Wednesday, January 26, 2005

It had been a long week and a half. My heart goes out to the Bourland family in the lost of their son as the result of the Highland youth group accident on the way back from Winterfest. As I write this, I am grateful that all the kids who were hospitalized are now at home and recovering. My prayers are with the one adult who is still in the hospital.

My prayers are also with the family of another 6th grader from Slaton who died suddenly the day before school resumed after the holidays. I was part of that counseling team who went to work with the students on three different campuses.

It all takes me back to other similar events -- the Greenlawn bus accident in May of 1999 where 6 girls were killed while on the way back from a church retreat in New Mexico. Both our kids and their spouses, as well as the our daughter's inlaws all attended church there at the time. Our tie to that body of people is still quite strong.

And then, there are the deaths we have experienced here in Post with our students. One year, we lost 2 seniors, a freshman and a college student -- one from a heart condition, one from an asthma attack, and 2 from self-inflicted wounds.

But out of the ashes of these tragedies, God has used his people to bless and to heal. And often, the people who have been the greatest "blessers" are those who were most affected by the loss. I hope to write more on this later, but for now, I bid you God's speed.

Thursday, January 06, 2005

Faced with Fear.......

My dad, like many of us, kept things in his Bible that were timely to him. He had sermon notes on 3x5 cards on forgiveness and a pamphlet simply entitled FEAR by Joe Barnett. (I have kept a different pamphlet entitled YOU ARE SOMEONE SPECIAL, but that is a different discussion.)

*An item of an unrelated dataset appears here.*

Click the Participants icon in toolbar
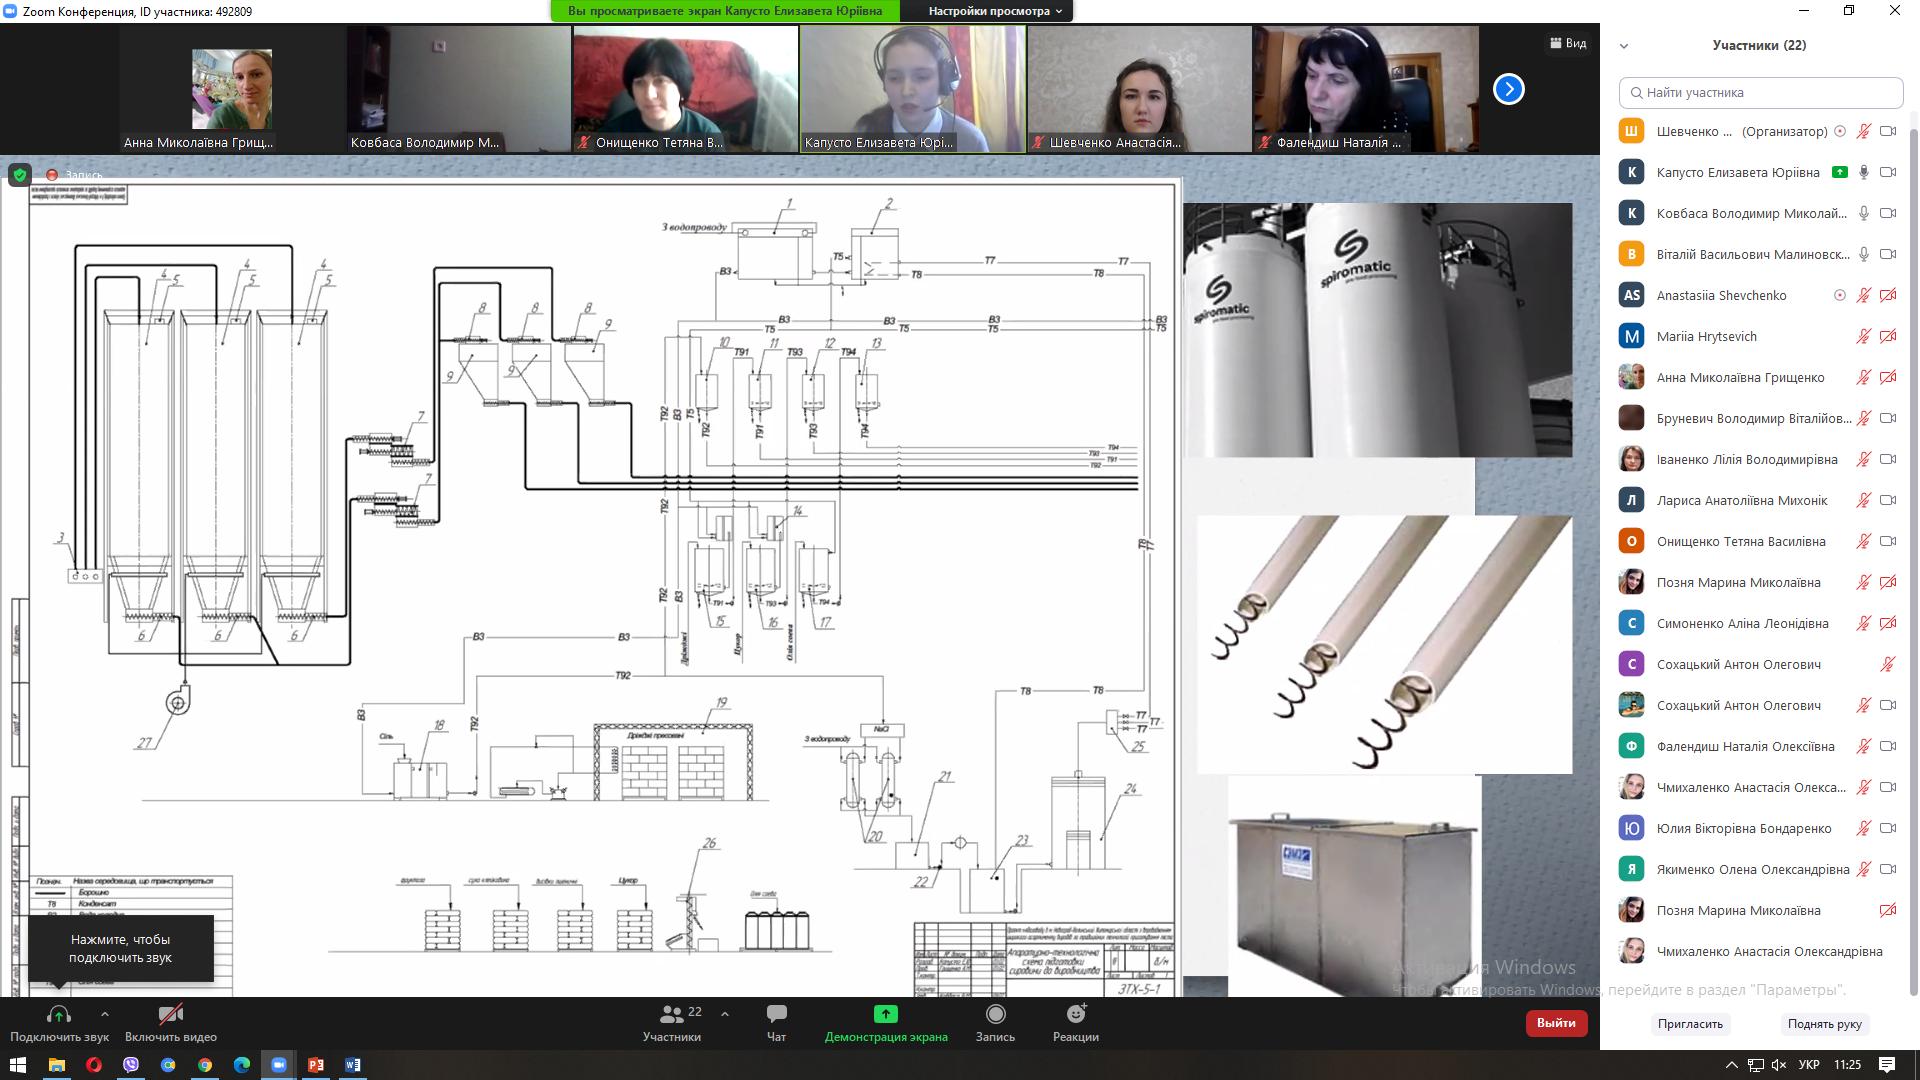 click(672, 1014)
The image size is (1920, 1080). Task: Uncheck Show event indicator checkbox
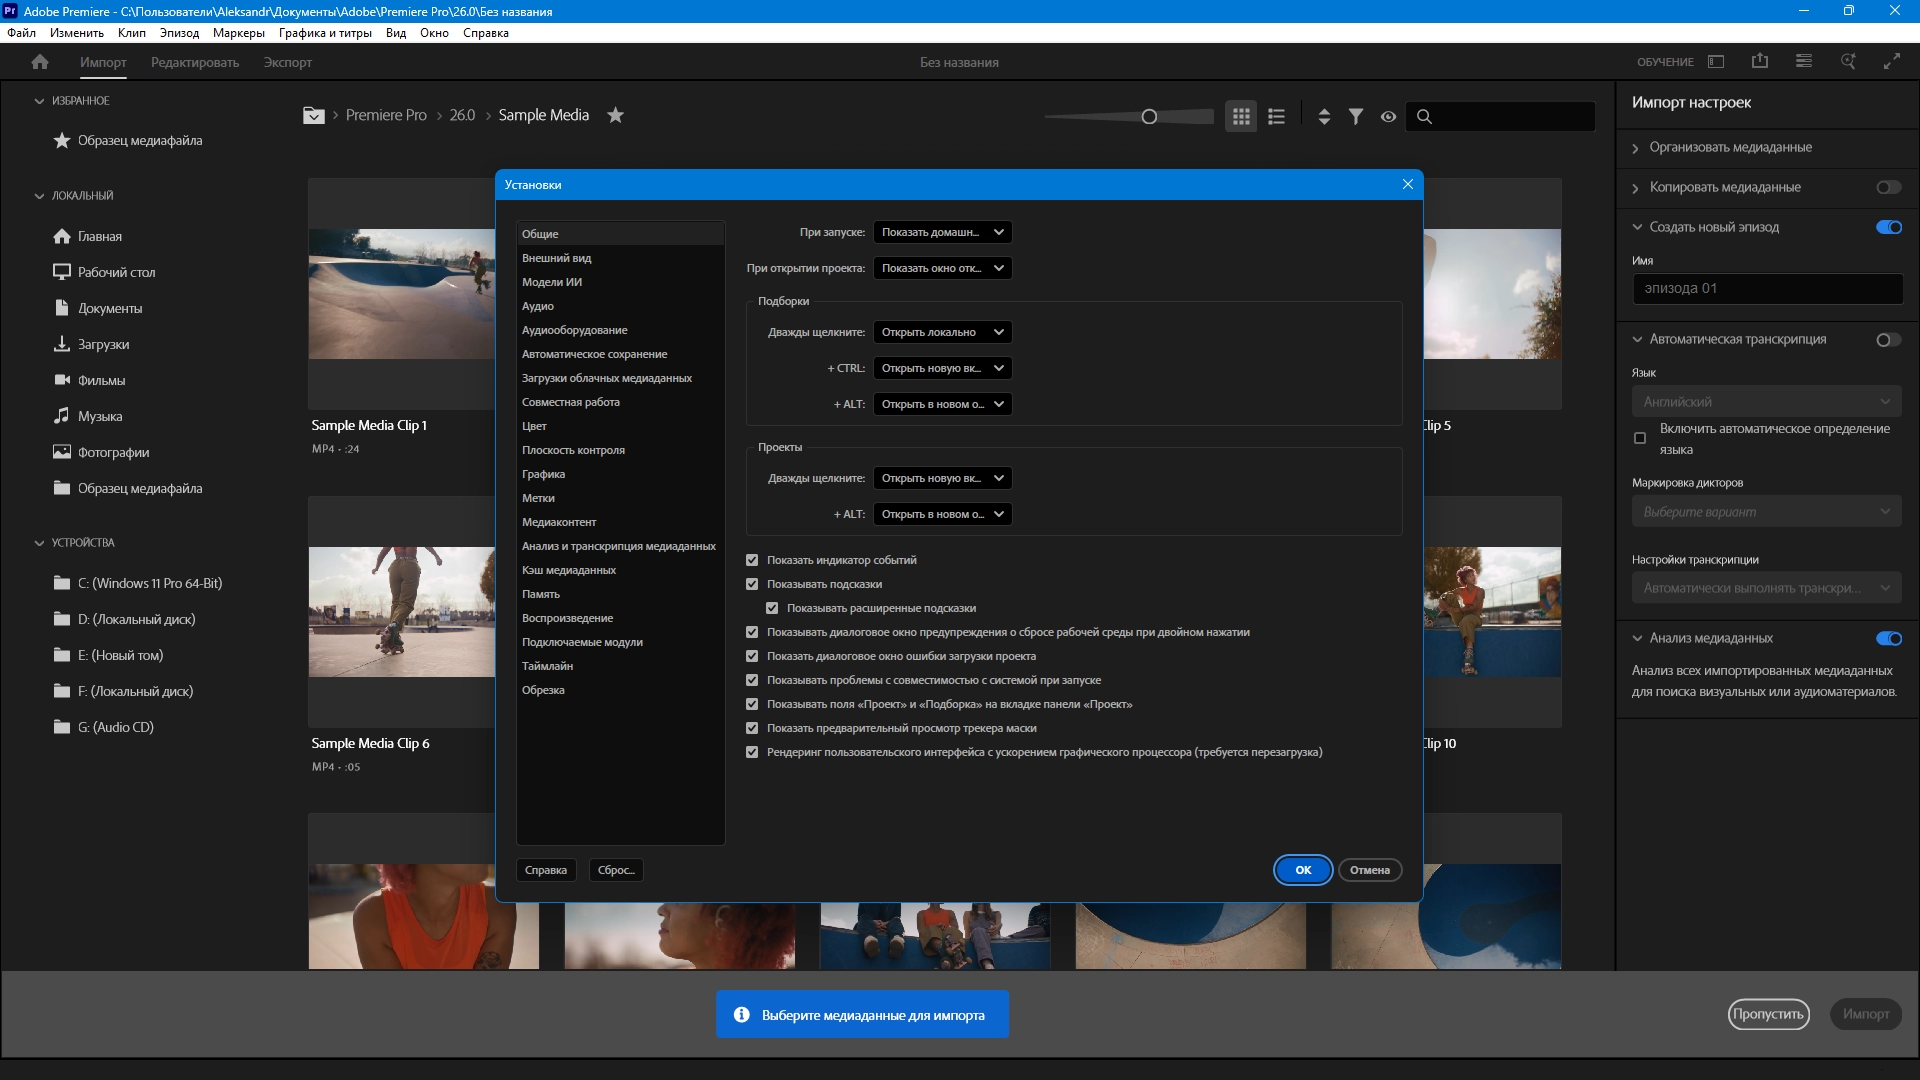coord(752,560)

Lately, I have thought about how fear has permeated my life unnoticed, unidentified, unnamed and unchecked for so long. I have prayed for God to remove my fears or to make me fearless or courageous. Of course, the part after the "or" is simply an invitation for further testing. But it does give an opportunity for "faith to build muscle".


I am being purposely vague here because I don't want to get into the particulars of what happened. It would take longer to get to the point of what is truly important. And, it wouldn't be prudent.


Sunday night, after dark, I was faced with a situation in the driveway of my dad's old house (where I stay on weekends to attend to family business) that temporarily incapacitated me. It took an hour for me to recover and then I realized that what had made it worse was the fact that all that adrenalin spawned by the terror I experienced had been pumped through my system on an empty stomach. After I did what I could to address the situation, ate, and started packing up the van to come home, the symptoms disappeared.


Now, that I look back on the incident, I can see further opportunities to act, instead of returning to a frozen state of fear. Then it hit me that I have been doing that in other places in my life. I have stuffed a lot of fear deep down inside and have allowed it to keep me from acting because I might make a costly mistake or make someone angry who did not understand my intentions, or expose myself to manipulation, etc.


This week, I have risked becoming a little more transparent in some circumstances and guarded in others - but all with the confidence that whatever could be a mistake is simply practice, is correctable and I don't have to worry about being perfect; I just need to be concerned with being alert, honest, gracious, forgiving and forgiven.


So maybe I passed one of my "quizzes" in FEAR 101. I am sure there will be others. But it feels good to know that God brought about something different in me with this experience.